[tahoe-dev] [tahoe-lafs] #83: Extend external interfaces for operation monitoring.

Sat Dec 12 19:59:38 PST 2009

#83: Extend external interfaces for operation monitoring.
-------------------------+--------------------------------------------------
 Reporter:  nejucomo     |           Owner:  nejucomo 
     Type:  enhancement  |          Status:  new      
 Priority:  minor        |       Milestone:  undecided
Component:  code         |         Version:  0.6.1    
 Keywords:               |   Launchpad_bug:           
-------------------------+--------------------------------------------------

Comment(by zooko):

 So I definitely would have preferred the simplicity of using in-band
 progress indicators and cancellation as described in comment:1, but Brian
 persuaded me that this just wasn't good enough.  The part of his argument
 that I remember being unable to counter was that we have some operations
 that take longer than an HTTP connection can reliably last.  For example
 if you want to do a deep-verify-and-repair which is going to walk a large
 directory structure and download every bit of every share of every file
 and, if necessary, upload replacement shares.  This could take days or
 weeks or months, and if your control of the process is a single HTTP
 connection then you're quite likely to suffer a network glitch which
 closes your TCP connection or encounter some kind of stupid timeout in an
 HTTP proxy or something.

 (The way I like to think of this is that the comms abstraction of TCP is
 insufficiently robust -- there isn't a widely understood and implemented
 way to force your HTTP transaction to outlive temporary disconnections of
 the underlying TCP connection.  That means that HTTP, while a wonderful
 lingua franca for some protocols, can't be used for long-running
 operations or operations which cannot be cannot be safely retried when the
 first try might or might not have failed to get through.)

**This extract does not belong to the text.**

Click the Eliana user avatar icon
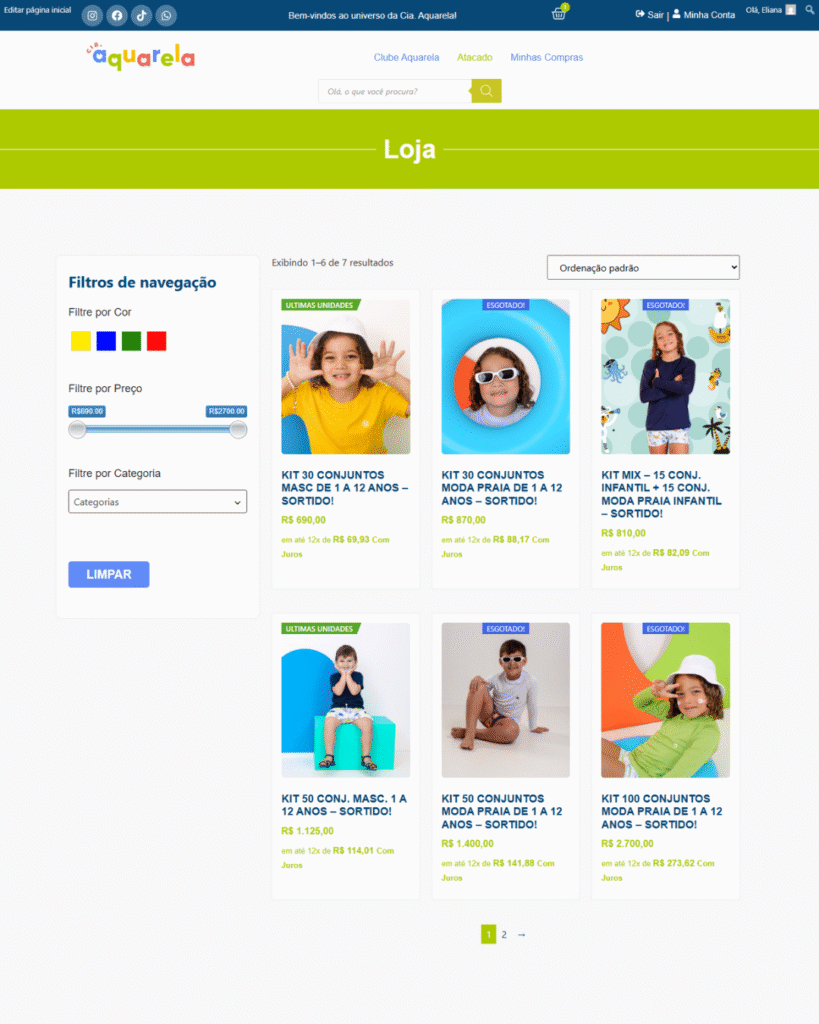 click(791, 10)
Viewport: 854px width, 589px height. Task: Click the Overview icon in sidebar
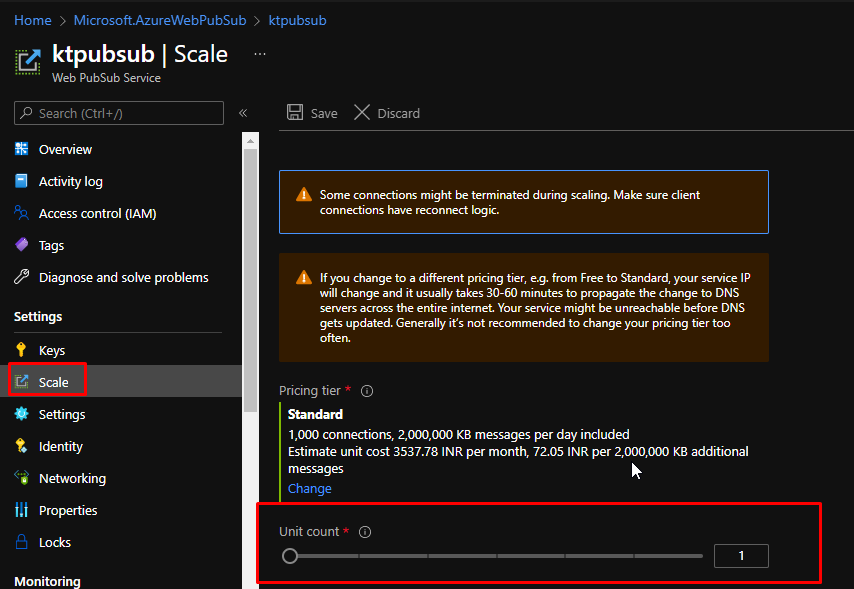(x=22, y=149)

 So, Brian went ahead and invented "operation handles", documented here:
 [source:docs/frontends/webapi.txt at 4112#L203].

 Hm, reading those docs again, I see this new text:

 {{{
 Many "slow" operations can begin to use unacceptable amounts of memory
 when
 operation on large directory structures. The memory usage increases when
 the
 ophandle is polled, as the results must be copied into a JSON string, sent
 over the wire, then parsed by a client. So, as an alternative, many "slow"
 operations have streaming equivalents. These equivalents do not use
 operation
 handles. Instead, they emit line-oriented status results immediately.
 Client
 code can cancel the operation by simply closing the HTTP connection.
 }}}

 Oh dear, so it appears that neither the operation-handles nor the single
 HTTP connection is really good enough in all dimensions.  Hm.

 So what shall we do with this ticket?  I guess we'll close it as "fixed",
 and then maybe open a new ticket saying "Make operation-handle-querying
 use only a little memory" and maybe open a new ticket saying "Invent
 robust HTTP so that streaming operations handles can be used on operations
 that last longer than a TCP connection lasts".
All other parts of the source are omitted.